- Work to do
• a. Retype the part of the LaTeX excerpt on the probabilistic zero test between "This provides the" and "at least \(1/2\)\@.", inclusive.
• b. In the LaTeX excerpt on the probabilistic zero test, restate the paragraph beginning "Let \(p(x_1, \dots, x_n)\) be a polynomial" in a single shorter sentence that keeps its conditions and conclusion.
• c. Continue the LaTeX excerpt on the probabilistic zero test from its final line.
*** Document
This provides the tool for the probabilistic zero test\@.
%
\begin{alabsubtext}{Corollary}{2}{}
Let \(p(x_1, \dots, x_n)\) be a polynomial of degree~\(d\) over \(\F\),
and \(T \subseteq \F\) with \(|T| \geq 2nd\)\@.
Let \(\Vector{r} = (r_1, \dots, r_n)\) be a random element from \(T^n\)\@.
Then \(p(\Vector{r}) \not= 0\), with probability at least \(1/2\)\@.
\end{alabsubtext}
%
\begin{alabsubtext}{Proof of Corollary}{2}{}
\prooffontshape
\[
\Prob{p(\Vector{r}) \not= 0}
\geq \left({|T| - d \over |T|} \right)^n
\geq \left(1-{1 \over 2n}\right)^n
\geq {1 \over 2}
\]
{\nopagebreakbeginpar\markendlst{Proof of Corollary 2}}
\end{alabsubtext}
\asubsection{2.3}{Branching Programs}
%
\apar{2.3-1}
A \emph{branching program} \(B\) in \(n\) Boolean variables \(x_1, \dots, x_n\)
******
*** Entries shown
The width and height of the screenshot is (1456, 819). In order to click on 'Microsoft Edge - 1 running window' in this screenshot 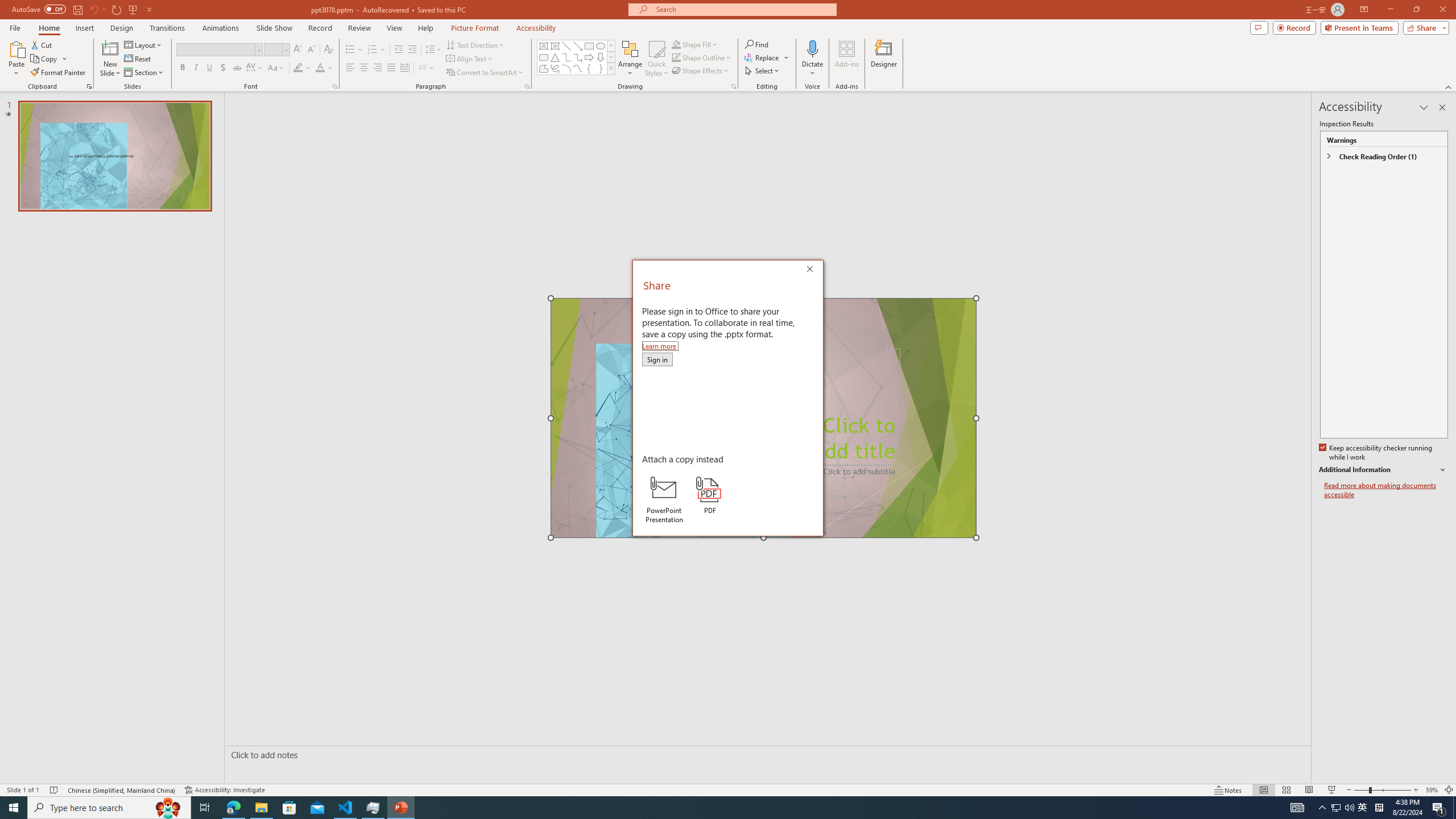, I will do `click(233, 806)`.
******
*** Entries shown
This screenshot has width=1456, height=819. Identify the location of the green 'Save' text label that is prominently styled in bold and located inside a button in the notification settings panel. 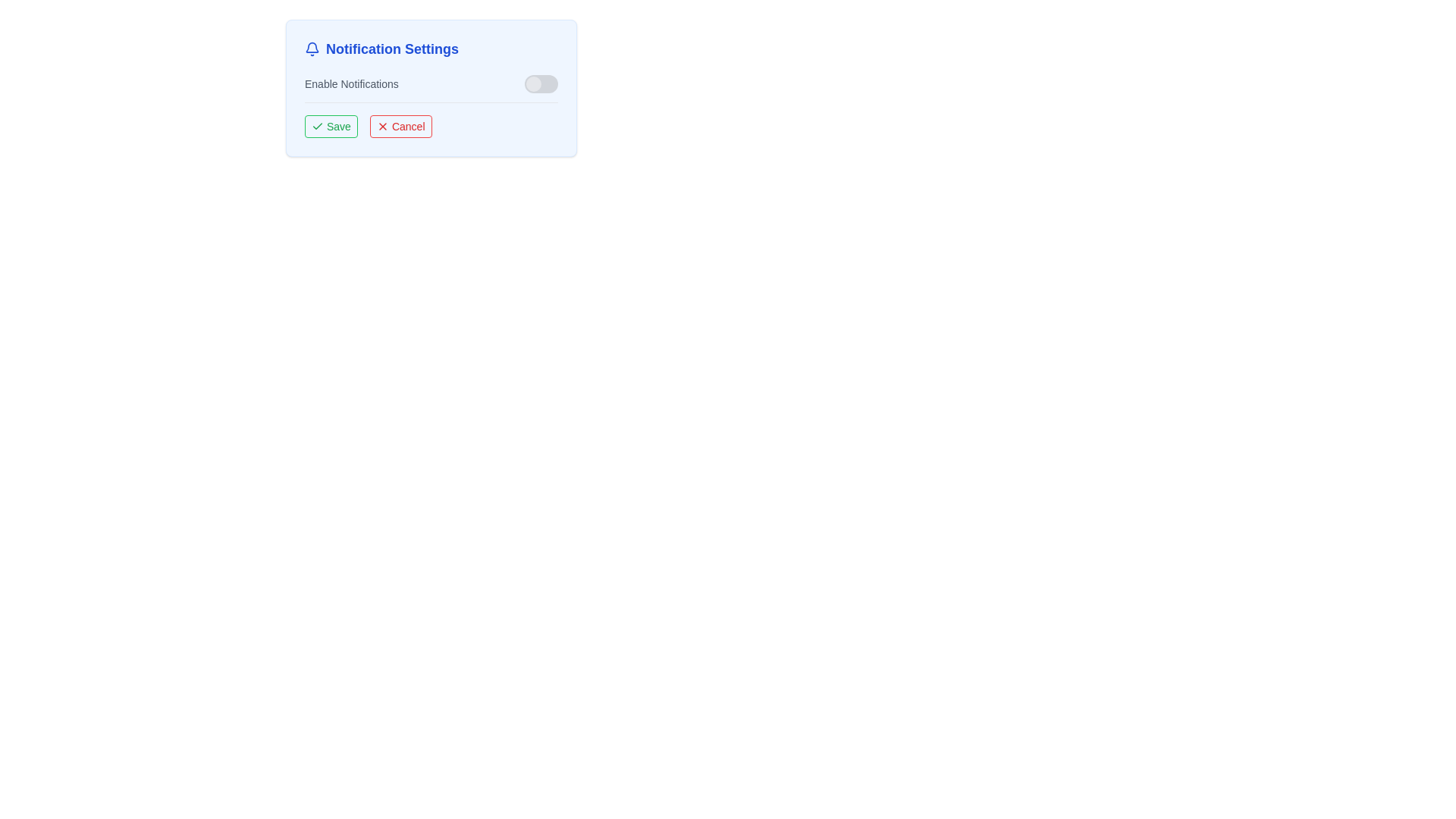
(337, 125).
******
*** Entries shown
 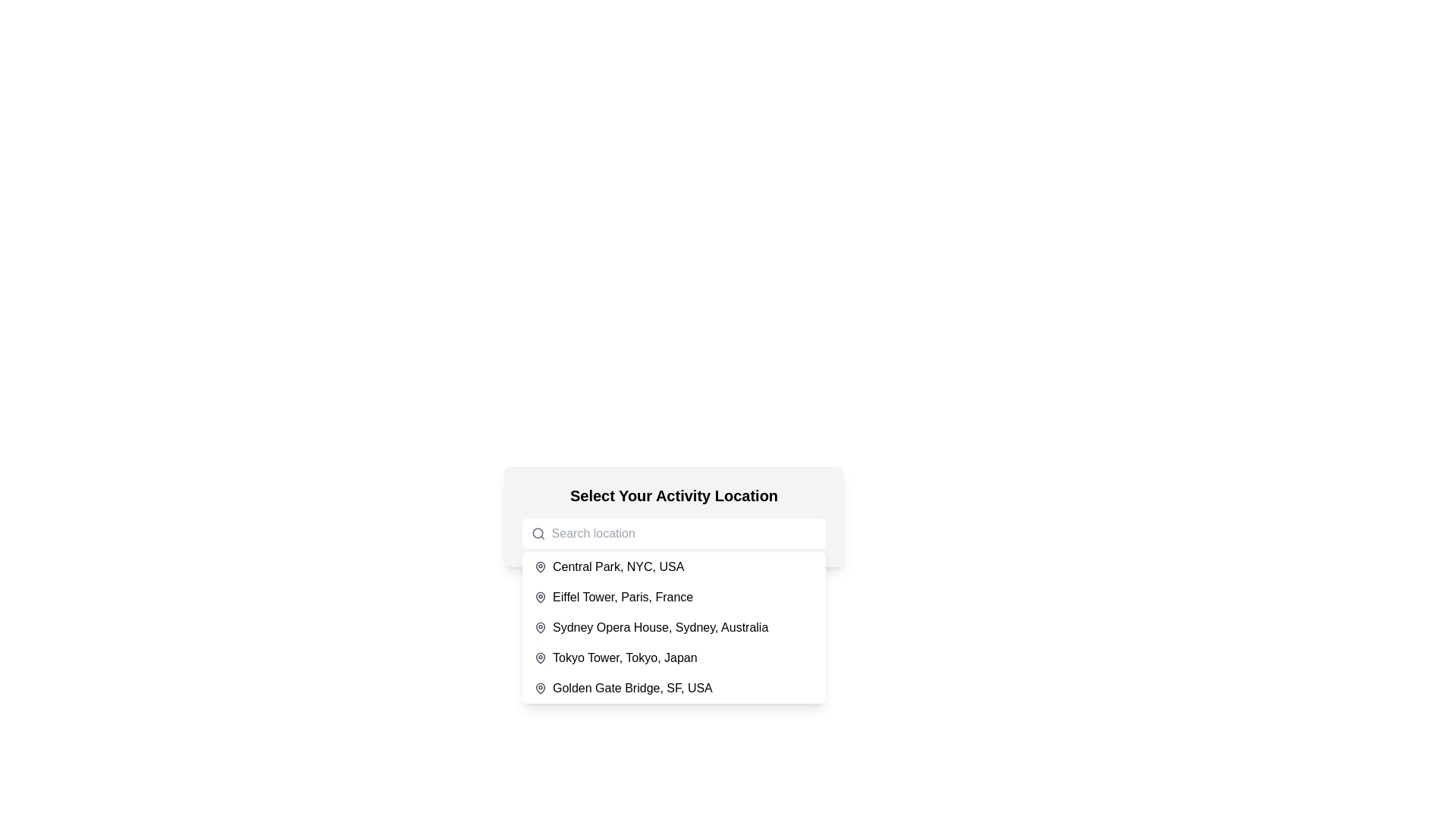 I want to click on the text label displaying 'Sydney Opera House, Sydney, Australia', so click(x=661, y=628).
******
- Results for the exercise
• a.
This provides the tool for the probabilistic zero test\@.
%
\begin{alabsubtext}{Corollary}{2}{}
Let \(p(x_1, \dots, x_n)\) be a polynomial of degree~\(d\) over \(\F\),
and \(T \subseteq \F\) with \(|T| \geq 2nd\)\@.
Let \(\Vector{r} = (r_1, \dots, r_n)\) be a random element from \(T^n\)\@.
Then \(p(\Vector{r}) \not= 0\), with probability at least \(1/2\)\@.

• b. For a polynomial \(p(x_1, \dots, x_n)\) of degree \(d\) over \(\F\) and a set \(T \subseteq \F\) with \(|T| \geq 2nd\), a random element \(\Vector{r}\) of \(T^n\) satisfies \(p(\Vector{r}) \not= 0\) with probability at least \(1/2\).

• c.
is a directed acyclic graph with the following types of nodes\@.
There is a single node of indegree zero, the \emph{initial node of\/} \(B\)\@.
All nodes have outdegree two or zero\@.
A node with outdegree two is an \emph{internal node of} \(B\)\@.
One of its edges is labeled with \(x_i\), the other with \(\overline{x}_i\),
for some \(i \in \{1, \dots, n\}\)\@.
A node with outdegree zero is a \emph{final node of} \(B\)\@.
The final nodes are labeled by either \emph{accept} or \emph{reject}\@.
%
\apar{2.3-2}
We call a branching program \emph{read-once}
if, on each path from the initial node to a final node,
every variable or its complement occurs at most once as an edge label\@.
%
\apar{2.3-3}
A read-once branching program is called \emph{ordered}
if the order of variable occurence on each path is consistent
with some ordering on the set of variables\@.
%
\apar{2.3-4}
Branching programs are also called \emph{binary decision diagrams} (BDD)
or \emph{Boolean graphs\/}\@.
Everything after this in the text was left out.